Can we use even looser muons than now?

We use the following cuts on muon candidates - they are referred below as "usual cuts"
1) nseg > 1
2) chi^2 local >-0.5 (i.e. converged fit exists)
3) CFT and SMT hits
4) central rank = 1 (this is obsolete in p14 and is not used in the below)
5) lepton Pt>2 GeV, Ptotal >3 GeV

after Sergey's D* loose selections here is what we have in unbiased 2 pb^-1 with usual cuts. 
The plot is the mass difference between D* and D0 candidates.

 

 same as usual cuts but nseg < 2 (those are MTC aka calorimetric muons nseg=0 and Layer A muons nseg=1).
no Pt or P cuts applied since nseg<2 is normally somewhat softer stuff. 

 

this is what we have without any muon requirement

 

this is what we have for tight muons as defined by muon ID group

 
 
the number of signal event for all above plot is summarized in the table below

 selection
entries
signal


tight muons
1009
213


BBN usual
1113
223


nseg=0||1, any Pt or P
1682
84


any muon (no cuts at all)
3107
342



i.e. potential gain in the B->l D*X yield from adding looser muons is  (342-223)/223 = 53% at expense of smaller S/B and bigger skimmed sample.

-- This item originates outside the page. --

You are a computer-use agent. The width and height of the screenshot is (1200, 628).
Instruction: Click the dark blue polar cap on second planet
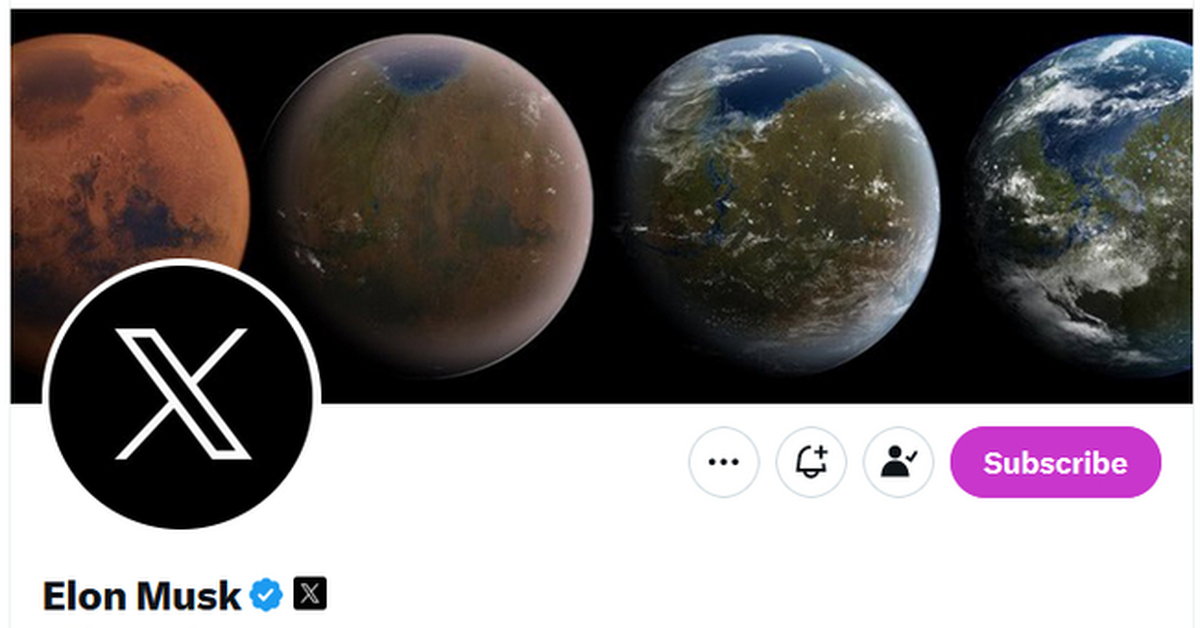pos(421,70)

another thing we checked is if there is a double counting in the sample. in the tight muon + D* (selected as mDst-mkpi < 0.15)sample there are 7 pairs with the same muon and 12 pairs with the same D*.  The pairs with the same muon is just normal combinatorial bkg - this will be accounted for by the bkg subtraction. However the pairs with the same D* are a double counting of the signal. total # of entries  was 307 so the double counting is present at the level of 12/307 = 3.9%.